• **WHAT THE TASK REQUIRES**
Copy the rows from the line with "Dismiss the yellow promo banner" through the end of the rows, replacing "yellow" with "blue" and keeping everything else the same.

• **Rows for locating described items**
════════════════════
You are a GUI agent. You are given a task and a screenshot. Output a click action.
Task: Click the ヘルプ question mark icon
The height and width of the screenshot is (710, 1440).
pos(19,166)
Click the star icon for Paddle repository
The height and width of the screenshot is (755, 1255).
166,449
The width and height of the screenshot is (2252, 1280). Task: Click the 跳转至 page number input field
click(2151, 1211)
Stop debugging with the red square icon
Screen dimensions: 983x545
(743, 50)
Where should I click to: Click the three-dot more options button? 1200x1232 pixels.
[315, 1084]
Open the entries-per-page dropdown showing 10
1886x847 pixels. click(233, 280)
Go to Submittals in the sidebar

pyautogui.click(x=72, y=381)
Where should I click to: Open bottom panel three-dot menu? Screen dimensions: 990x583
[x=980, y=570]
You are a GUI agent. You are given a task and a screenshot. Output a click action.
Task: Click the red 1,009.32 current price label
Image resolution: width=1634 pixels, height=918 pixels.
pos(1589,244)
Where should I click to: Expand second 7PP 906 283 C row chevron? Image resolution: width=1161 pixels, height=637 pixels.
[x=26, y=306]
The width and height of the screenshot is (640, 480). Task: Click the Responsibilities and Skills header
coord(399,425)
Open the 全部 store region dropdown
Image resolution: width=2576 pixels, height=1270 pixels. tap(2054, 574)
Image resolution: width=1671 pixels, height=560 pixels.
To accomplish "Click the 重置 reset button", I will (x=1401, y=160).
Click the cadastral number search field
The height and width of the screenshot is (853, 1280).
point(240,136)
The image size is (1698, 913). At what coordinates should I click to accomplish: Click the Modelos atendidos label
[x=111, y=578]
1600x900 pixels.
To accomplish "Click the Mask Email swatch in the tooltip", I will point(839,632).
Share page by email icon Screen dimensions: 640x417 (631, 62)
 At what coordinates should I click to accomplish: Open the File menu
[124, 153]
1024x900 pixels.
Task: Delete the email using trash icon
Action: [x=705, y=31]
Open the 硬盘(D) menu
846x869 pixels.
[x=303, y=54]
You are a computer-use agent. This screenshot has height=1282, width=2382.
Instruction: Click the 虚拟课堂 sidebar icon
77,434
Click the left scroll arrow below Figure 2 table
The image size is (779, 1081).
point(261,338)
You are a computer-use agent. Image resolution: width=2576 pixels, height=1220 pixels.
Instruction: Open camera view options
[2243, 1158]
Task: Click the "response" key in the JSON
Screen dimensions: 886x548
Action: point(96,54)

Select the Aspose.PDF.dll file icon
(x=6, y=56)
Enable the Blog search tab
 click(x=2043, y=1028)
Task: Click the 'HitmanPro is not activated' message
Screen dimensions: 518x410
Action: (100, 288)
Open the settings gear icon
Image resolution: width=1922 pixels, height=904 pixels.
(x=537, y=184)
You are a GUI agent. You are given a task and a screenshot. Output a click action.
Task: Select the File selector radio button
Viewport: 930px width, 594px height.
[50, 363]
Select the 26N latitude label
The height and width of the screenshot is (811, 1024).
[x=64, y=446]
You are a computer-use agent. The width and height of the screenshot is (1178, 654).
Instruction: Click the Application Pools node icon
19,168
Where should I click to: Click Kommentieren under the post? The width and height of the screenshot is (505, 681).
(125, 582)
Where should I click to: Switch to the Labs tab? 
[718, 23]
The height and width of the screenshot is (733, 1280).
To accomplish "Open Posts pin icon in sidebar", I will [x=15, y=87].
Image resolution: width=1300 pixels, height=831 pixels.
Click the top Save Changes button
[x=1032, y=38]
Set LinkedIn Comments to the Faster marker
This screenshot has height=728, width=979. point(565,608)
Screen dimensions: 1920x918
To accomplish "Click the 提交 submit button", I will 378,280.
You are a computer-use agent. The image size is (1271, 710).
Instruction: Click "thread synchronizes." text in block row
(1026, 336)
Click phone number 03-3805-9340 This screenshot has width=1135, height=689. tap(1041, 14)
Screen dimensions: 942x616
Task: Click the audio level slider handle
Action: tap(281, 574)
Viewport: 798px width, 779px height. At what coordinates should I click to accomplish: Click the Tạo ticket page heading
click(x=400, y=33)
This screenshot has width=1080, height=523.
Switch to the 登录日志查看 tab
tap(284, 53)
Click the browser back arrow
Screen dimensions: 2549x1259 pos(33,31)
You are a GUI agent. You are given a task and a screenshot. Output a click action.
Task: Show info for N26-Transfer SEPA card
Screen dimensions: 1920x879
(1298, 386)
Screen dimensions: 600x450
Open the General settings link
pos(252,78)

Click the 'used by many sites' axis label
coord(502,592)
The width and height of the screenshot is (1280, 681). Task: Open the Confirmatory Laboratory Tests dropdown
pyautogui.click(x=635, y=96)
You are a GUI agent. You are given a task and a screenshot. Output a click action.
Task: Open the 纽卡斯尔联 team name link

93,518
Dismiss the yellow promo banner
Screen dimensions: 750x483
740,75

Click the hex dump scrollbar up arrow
════════════════════
• **THE OUTPUT**
Dismiss the blue promo banner
Screen dimensions: 750x483
740,75

Click the hex dump scrollbar up arrow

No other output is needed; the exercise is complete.